Sto per morire...Edgeworth...

-Giù le armi, canaglie!-

Improvvisamente un urlo stridulo proveniente dai vicoli dietro il ragazzo corvino riecheggiò nel vento gelido, accompagnato dal rumore di colpi da sparo esplosi a vuoto.

I tre malviventi si spaventarono nel sentire quegli spari e la lama si fermò giusto in tempo. 

Wright si ritrovò a guardare l'arma a qualche centimetro di distanza dal suo impermeabile bianco, poi i delinquenti la intascarono per darsela a gambe levate, lasciandolo solo sul ciglio della strada, sconvolto e confuso più che mai.

Un rumore di passi lo raggiunse alle sue spalle, poi una mano si appoggiò delicatamente su una di esse mentre una voce calma e profonda, la stessa che ore prime lo aveva cercato al telefono, lo chiamava a se.

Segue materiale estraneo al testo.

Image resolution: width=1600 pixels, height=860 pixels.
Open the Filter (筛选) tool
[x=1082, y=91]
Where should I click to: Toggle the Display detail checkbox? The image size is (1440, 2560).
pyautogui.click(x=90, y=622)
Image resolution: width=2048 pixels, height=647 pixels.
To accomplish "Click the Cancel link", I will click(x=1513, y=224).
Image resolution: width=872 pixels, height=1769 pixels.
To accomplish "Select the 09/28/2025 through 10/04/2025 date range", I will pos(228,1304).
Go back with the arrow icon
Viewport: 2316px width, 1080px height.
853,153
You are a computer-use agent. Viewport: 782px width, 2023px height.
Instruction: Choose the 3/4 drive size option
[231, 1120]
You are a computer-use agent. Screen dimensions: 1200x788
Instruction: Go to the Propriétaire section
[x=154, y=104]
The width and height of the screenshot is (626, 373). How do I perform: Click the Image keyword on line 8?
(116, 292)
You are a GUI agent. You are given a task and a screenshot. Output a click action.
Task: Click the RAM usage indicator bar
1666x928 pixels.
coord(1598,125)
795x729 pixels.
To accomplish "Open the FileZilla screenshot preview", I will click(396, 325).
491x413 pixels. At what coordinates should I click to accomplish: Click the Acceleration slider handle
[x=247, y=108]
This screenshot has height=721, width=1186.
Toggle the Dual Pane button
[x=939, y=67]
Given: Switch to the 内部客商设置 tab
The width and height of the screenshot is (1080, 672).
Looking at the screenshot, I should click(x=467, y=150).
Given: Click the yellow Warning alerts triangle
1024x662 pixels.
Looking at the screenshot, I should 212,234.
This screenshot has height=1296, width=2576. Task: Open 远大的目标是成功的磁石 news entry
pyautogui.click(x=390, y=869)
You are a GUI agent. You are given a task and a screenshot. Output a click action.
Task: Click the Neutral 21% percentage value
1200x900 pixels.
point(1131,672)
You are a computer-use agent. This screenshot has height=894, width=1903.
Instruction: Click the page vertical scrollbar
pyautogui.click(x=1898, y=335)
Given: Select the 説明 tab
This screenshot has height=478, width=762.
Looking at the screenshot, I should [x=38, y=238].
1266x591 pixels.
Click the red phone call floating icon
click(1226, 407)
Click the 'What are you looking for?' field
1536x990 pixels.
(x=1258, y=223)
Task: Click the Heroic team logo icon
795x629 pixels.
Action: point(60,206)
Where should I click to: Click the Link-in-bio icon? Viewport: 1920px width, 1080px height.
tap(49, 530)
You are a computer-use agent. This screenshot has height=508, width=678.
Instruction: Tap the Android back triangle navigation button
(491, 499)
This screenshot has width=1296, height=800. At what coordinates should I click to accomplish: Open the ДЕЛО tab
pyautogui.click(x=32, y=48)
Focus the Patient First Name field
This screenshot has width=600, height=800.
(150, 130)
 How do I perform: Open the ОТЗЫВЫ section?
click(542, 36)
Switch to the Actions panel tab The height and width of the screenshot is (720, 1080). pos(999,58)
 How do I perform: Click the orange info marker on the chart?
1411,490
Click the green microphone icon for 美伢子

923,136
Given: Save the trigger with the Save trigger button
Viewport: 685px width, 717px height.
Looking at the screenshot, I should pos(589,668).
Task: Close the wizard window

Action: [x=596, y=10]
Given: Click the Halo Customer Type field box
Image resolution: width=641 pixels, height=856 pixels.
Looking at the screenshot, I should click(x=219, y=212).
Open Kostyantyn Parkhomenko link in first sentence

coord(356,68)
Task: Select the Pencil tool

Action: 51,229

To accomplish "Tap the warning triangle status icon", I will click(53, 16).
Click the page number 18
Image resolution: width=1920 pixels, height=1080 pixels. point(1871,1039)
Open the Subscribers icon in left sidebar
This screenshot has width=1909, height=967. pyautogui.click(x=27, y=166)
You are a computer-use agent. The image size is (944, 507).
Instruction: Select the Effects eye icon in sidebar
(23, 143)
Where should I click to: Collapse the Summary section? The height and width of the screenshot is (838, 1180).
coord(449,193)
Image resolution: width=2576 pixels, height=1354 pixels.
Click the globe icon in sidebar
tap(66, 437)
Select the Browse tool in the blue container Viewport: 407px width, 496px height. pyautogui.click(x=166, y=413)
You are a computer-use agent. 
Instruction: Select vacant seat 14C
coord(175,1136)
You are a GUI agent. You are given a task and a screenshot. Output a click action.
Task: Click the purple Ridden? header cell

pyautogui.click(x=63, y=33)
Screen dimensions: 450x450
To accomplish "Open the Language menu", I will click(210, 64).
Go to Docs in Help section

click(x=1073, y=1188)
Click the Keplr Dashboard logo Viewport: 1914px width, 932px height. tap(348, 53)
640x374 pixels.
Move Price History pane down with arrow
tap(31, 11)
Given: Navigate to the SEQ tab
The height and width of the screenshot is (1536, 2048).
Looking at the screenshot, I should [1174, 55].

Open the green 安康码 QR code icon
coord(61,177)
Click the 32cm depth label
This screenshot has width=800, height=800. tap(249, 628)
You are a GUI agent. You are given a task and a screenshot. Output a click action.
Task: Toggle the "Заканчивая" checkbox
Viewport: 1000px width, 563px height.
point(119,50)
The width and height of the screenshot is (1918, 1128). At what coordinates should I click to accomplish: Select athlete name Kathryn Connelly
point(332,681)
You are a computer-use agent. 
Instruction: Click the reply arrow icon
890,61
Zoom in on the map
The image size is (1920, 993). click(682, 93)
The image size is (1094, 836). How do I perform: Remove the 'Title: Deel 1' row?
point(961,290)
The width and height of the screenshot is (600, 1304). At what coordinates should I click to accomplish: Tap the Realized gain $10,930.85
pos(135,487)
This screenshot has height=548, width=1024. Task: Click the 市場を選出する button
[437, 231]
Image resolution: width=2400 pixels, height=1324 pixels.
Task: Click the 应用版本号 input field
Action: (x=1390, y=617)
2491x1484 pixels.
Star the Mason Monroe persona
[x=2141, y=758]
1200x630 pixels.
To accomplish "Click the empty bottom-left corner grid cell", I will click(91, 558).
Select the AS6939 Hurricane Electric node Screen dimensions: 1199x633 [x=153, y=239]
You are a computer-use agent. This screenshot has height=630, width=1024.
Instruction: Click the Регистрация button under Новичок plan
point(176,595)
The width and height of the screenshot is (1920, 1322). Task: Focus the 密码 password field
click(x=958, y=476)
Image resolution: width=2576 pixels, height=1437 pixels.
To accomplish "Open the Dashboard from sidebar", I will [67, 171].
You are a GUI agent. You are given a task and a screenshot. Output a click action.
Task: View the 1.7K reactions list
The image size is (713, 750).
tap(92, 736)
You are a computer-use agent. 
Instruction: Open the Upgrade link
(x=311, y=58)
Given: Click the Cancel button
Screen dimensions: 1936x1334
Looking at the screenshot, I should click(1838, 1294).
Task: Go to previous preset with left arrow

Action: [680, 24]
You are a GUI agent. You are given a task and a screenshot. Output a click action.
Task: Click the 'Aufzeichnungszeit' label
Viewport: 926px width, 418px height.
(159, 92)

Wright girò la testa verso il procuratore cremisi posando lo sguardo gonfio di lacrime e paura nel suo, poi le sue gambe tremanti cedettero facendolo accasciare a terra. 

Con una prontezza di riflessi degna di nota, Edgeworth riuscì a sostenere l'avvocato per un braccio evitandogli una caduta rovinosa e facendolo adagiare delicatamente sul marciapiede.

-Sei uno sciocco Wright! Ti stavano quasi per ammazzare!- Lo rimproverò il procuratore parandosi davanti a lui.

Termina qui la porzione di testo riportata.